## EXCERPTED RECORDS
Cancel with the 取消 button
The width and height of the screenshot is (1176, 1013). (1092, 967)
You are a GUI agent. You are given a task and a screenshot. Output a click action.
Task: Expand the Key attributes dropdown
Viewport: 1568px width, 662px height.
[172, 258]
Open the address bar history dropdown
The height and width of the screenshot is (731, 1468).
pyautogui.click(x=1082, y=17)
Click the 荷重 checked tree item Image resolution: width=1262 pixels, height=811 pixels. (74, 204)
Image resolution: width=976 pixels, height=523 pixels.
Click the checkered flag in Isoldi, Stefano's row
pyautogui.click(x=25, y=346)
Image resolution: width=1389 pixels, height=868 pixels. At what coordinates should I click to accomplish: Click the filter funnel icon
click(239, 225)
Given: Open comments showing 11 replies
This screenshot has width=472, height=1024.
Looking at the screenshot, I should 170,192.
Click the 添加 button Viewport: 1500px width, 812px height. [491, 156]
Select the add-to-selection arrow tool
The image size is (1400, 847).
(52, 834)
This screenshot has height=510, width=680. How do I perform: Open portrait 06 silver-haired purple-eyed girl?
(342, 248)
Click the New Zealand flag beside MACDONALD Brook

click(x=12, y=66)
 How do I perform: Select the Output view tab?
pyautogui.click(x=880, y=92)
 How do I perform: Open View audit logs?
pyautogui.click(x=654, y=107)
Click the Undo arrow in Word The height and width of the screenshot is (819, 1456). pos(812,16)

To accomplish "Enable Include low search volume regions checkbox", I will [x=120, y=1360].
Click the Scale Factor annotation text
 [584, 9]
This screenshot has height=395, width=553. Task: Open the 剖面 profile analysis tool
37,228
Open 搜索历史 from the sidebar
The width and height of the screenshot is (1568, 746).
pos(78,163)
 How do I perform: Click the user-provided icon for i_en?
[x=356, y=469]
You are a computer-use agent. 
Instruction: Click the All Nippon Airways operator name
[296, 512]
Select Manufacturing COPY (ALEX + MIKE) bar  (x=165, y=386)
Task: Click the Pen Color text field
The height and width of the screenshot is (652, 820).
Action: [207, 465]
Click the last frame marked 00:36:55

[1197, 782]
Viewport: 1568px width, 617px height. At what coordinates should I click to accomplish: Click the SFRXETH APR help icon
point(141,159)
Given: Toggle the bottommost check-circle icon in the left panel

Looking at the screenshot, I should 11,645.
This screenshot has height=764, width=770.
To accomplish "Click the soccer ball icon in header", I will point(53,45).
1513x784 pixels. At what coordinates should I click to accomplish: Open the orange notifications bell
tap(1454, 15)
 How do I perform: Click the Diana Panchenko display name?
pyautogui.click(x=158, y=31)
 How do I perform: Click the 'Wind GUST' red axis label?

## YOUR TASK
Rewrite the data starting at the line that contains "will [x=120, y=1360]." and ending at the line that contains "[1197, 782]", both included, with the requests kept and 140 added to every coordinate in the answers.

## TASK ANSWER
To accomplish "Enable Include low search volume regions checkbox", I will [x=260, y=1500].
Click the Scale Factor annotation text
 [724, 149]
This screenshot has height=395, width=553. Task: Open the 剖面 profile analysis tool
177,368
Open 搜索历史 from the sidebar
The width and height of the screenshot is (1568, 746).
pos(218,303)
 How do I perform: Click the user-provided icon for i_en?
[x=496, y=609]
You are a computer-use agent. 
Instruction: Click the All Nippon Airways operator name
[436, 652]
Select Manufacturing COPY (ALEX + MIKE) bar  (x=305, y=526)
Task: Click the Pen Color text field
The height and width of the screenshot is (652, 820).
Action: [347, 605]
Click the last frame marked 00:36:55

[1337, 922]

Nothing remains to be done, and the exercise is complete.